Theorem A. Let $x$ be a point of $X$ and define $F:G \to X$ by $F(g)=gx$. Then there are open neighbourhoods $U \subset G$ of the identity and $V \subset X$ of $x$ such that $F(U)$ is a closed submanifold of $V$.
Questions:
(i) Is it possible to prove Theorem A by using the implicit function theorem (without applying the constant rank theorem)?
(ii) Atiyah-Bott use an infinite-dimensional version of Theorem A in §14: Fix a complex (smooth) vector bundle $E$ over a closed Riemann surface $M$ with a Hermitian metric. Let $G$ be the group $(\mathcal{G}^c)^k$ of complex gauge transformations of class $L^2_k$ and $X$ the space $\mathcal{A}^{k-1}$ of unitary connections of class $L^2_{k-1}$ ($k \geq 2$).

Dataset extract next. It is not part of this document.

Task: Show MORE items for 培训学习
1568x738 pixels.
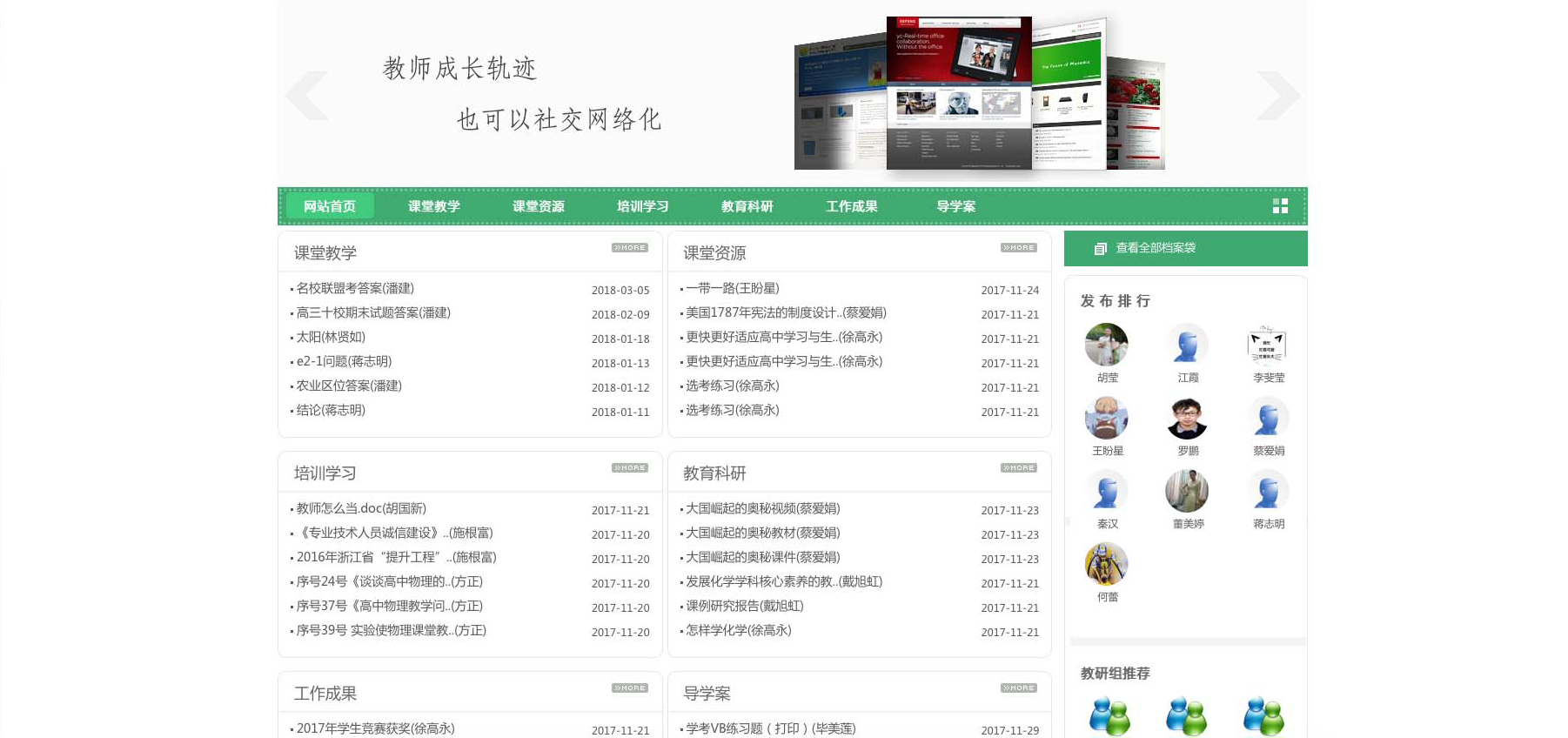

According to Atiyah-Bott, we can prove Theorem A in this case by using the implicit function theorem for Banach manifolds. (We may need the Fredholm property of the derivative $dF$.)
How do we prove Theorem A in this case?
(iii) Do we have an infinite-dimensional version of the constant rank theorem (which can be applied to Question (ii))?